On POSIX, shared memory is backed by 1 or 2 FDs, with the second being present if read-only sharing is supported. Wrap and unwrap APIs to go between SharedMemoryHandle and Mojo shared buffer handles are insufficient since they can wrap/unwrap at most one FD.
A Mojo shared buffer is more appropriately modeled by a base::SharedMemory than by a base::SharedMemoryHandle, and we should probably do the following:
a) update the C APIs to support wrapping and unwrapping a separate
read-only platform handle in addition to the regular one. Both may be
used on supported POSIX systems, and one or the other may be used on
other platforms.
b) update the C++ APIs to wrap and unwrap base::SharedMemory instead of
base::SharedMemoryHandle, doing the right thing for e.g. read-only
memory objects, objects which have both kinds of handles, etc.
This is a bit labor intensive but I think may be necessary to fully address the rampant misuse of shared buffer APIs today. Many bits of code which nominally appeared to share read-only handles were not in
fact doing so, and converting them to do so is non-trivial due to a
loss of information when wrapping or unwrapping handles.

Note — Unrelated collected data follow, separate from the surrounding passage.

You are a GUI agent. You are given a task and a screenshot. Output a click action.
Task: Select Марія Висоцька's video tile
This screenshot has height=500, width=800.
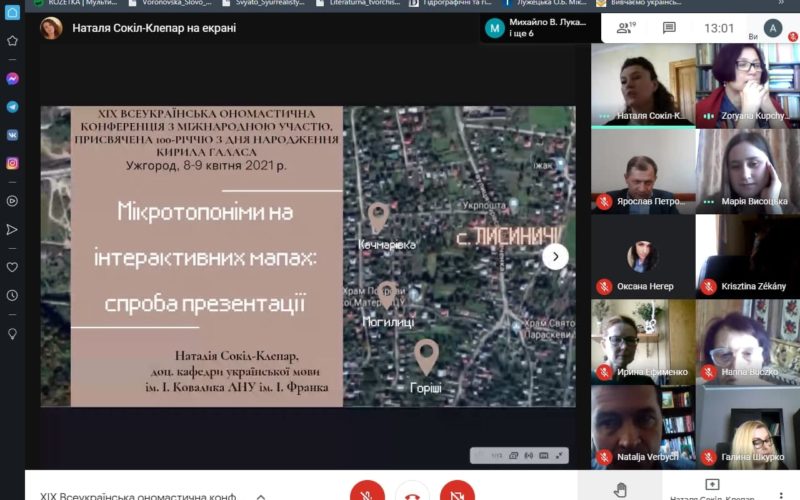pos(747,171)
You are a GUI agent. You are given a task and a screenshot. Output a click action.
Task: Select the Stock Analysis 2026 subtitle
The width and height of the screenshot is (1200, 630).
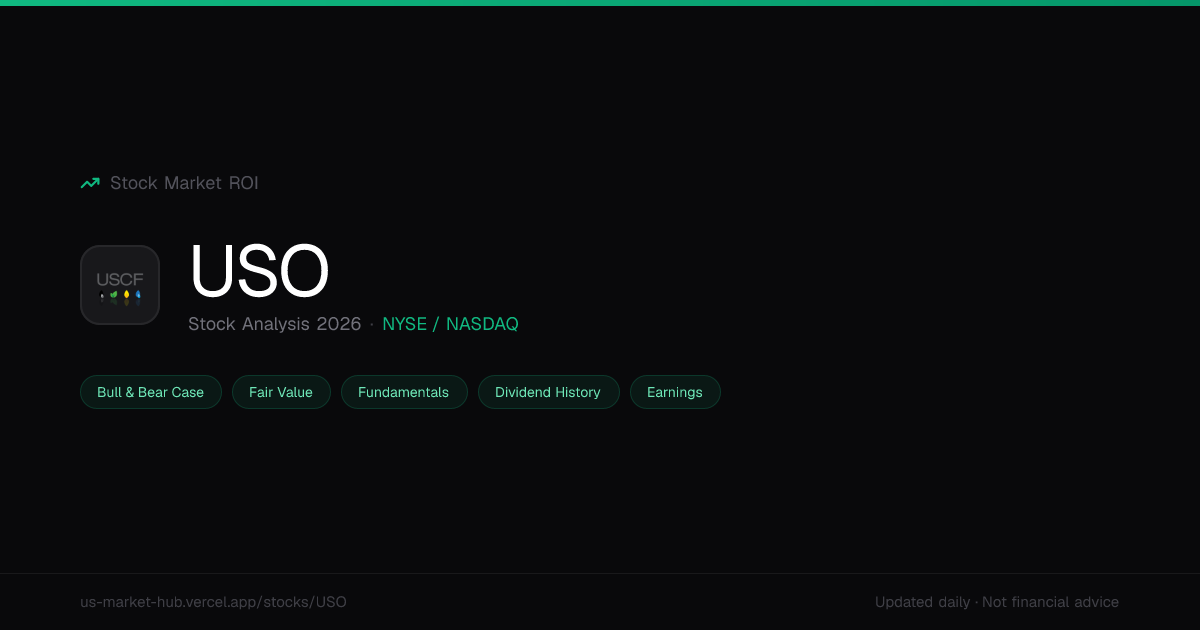pyautogui.click(x=275, y=324)
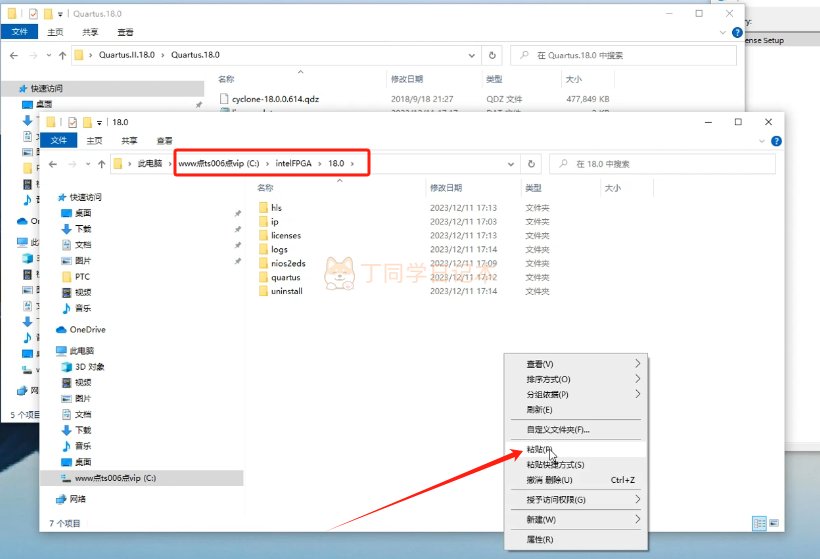This screenshot has height=559, width=820.
Task: Switch to details view in the status bar
Action: [x=759, y=523]
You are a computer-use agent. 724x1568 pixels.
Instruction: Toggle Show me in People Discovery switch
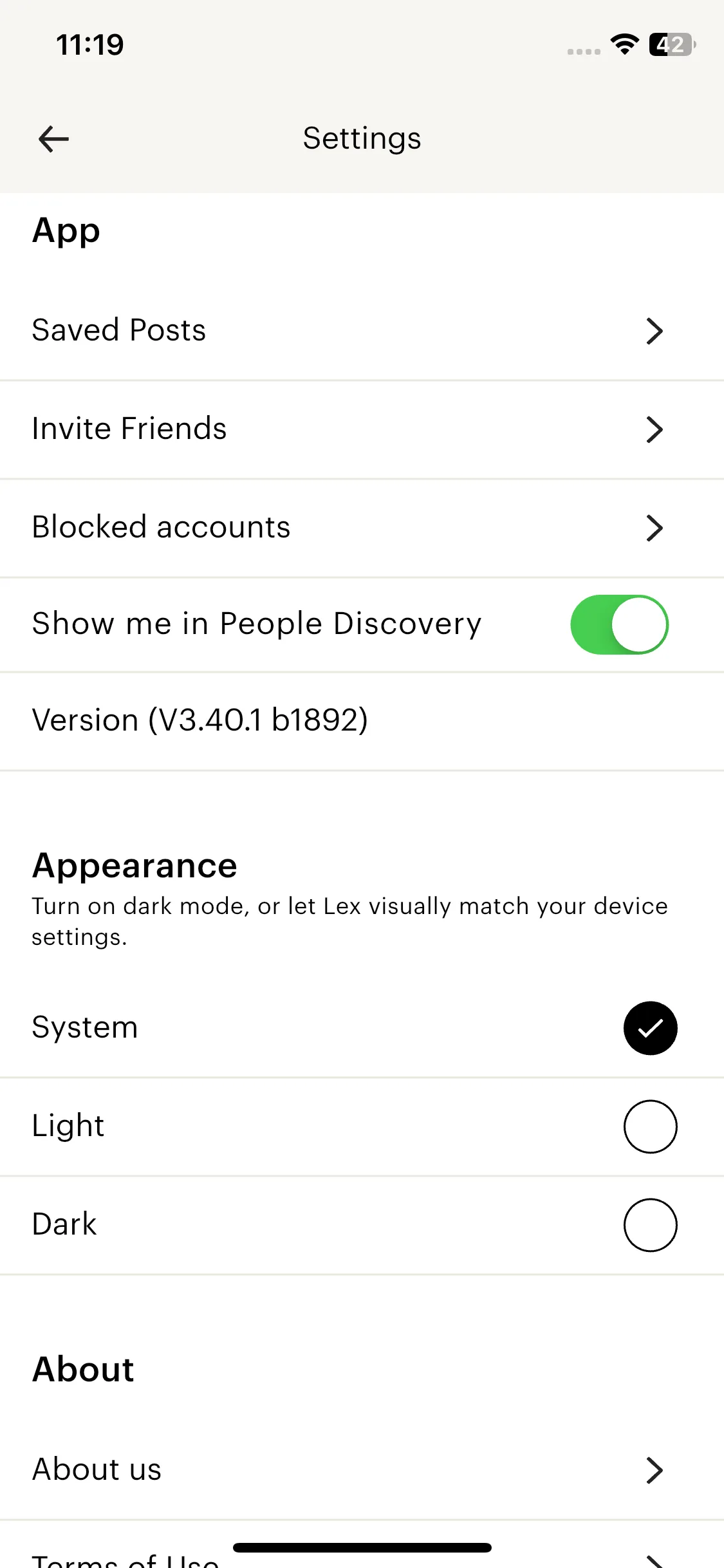619,624
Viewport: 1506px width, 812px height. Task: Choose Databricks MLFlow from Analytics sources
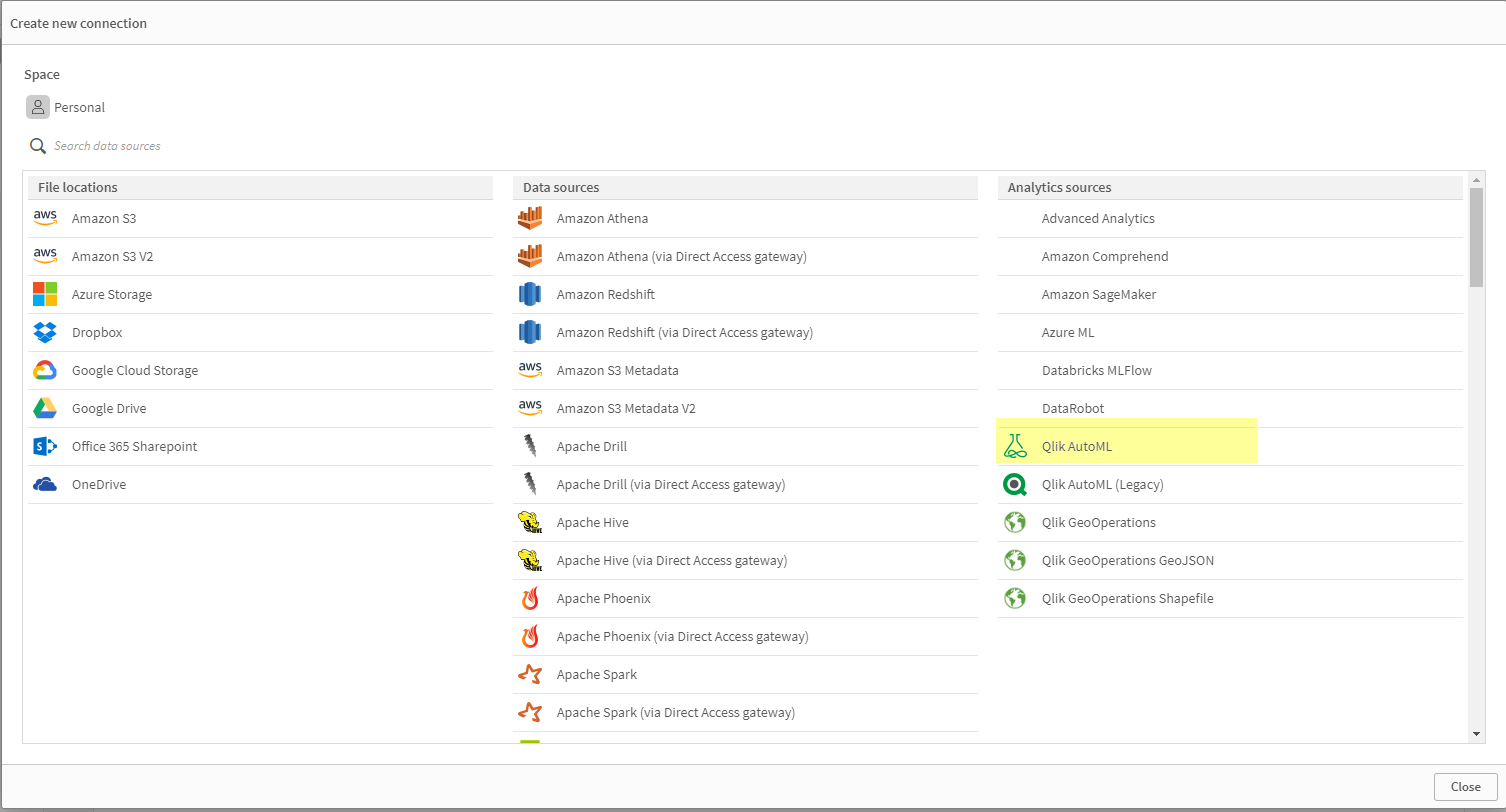coord(1098,370)
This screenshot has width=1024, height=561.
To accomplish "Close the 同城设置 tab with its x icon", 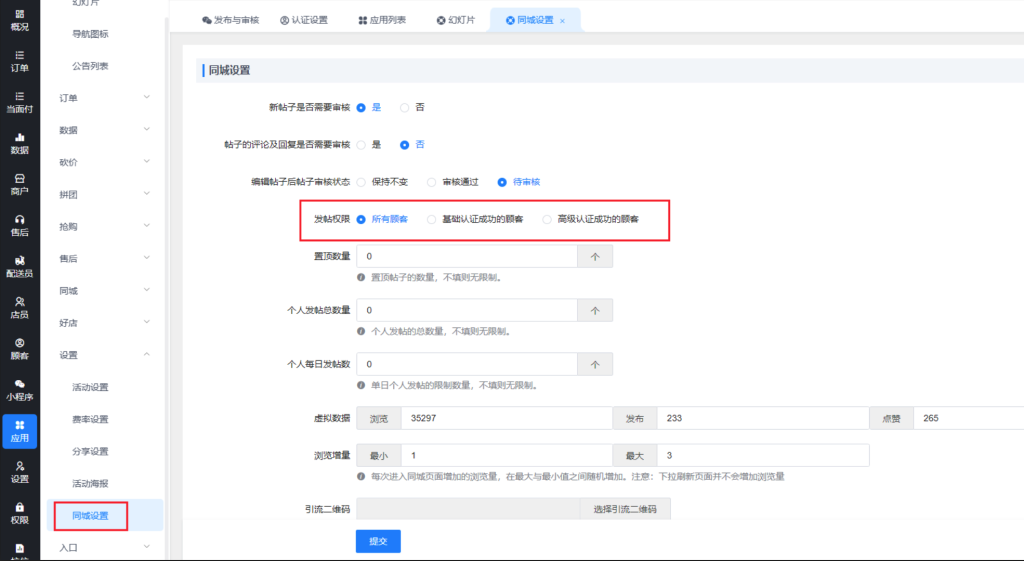I will point(562,20).
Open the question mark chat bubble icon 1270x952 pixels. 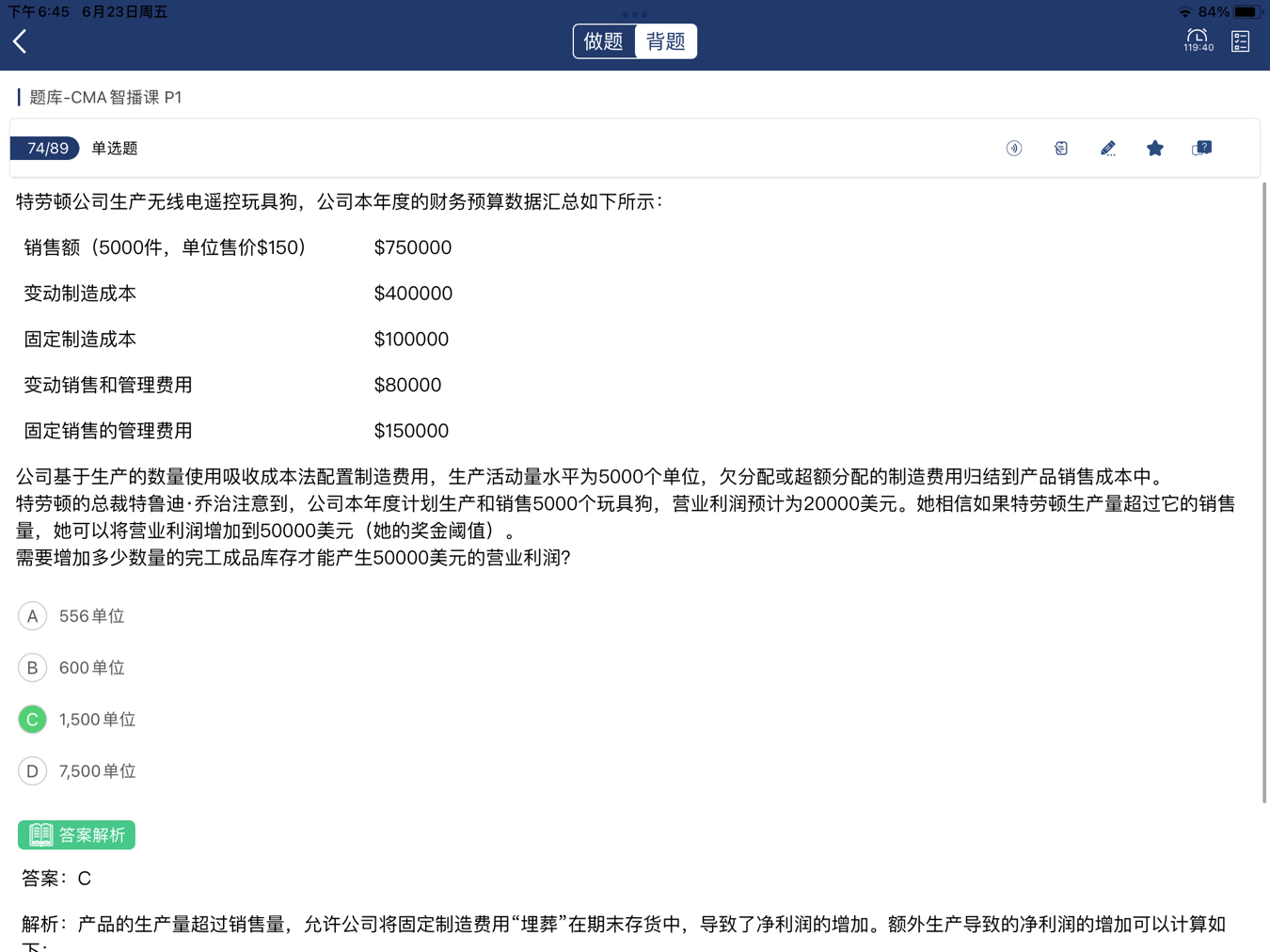click(1201, 149)
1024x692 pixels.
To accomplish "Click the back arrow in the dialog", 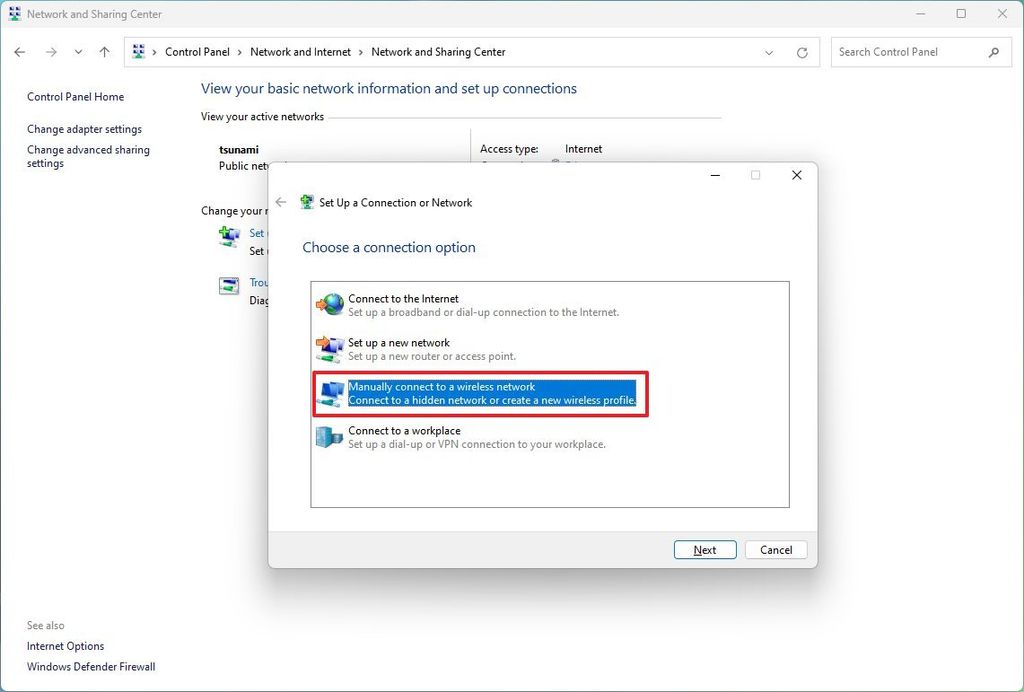I will point(281,201).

In the limit, it would be nice to eventually fix the base::SharedMemory so that it looks more like the Mojo shared buffer API. Namely:
a) make it move-only
b) make it clonable as read-write or read-only
c) introduce a mapping scoper like mojo::ScopedSharedBufferMapping
Then we could even update Mojo bindings to use base::SharedMemory in place of mojom's handle<shared_buffer>, and use of Mojo shared buffer handles would be reserved for lower-level code not using bindings.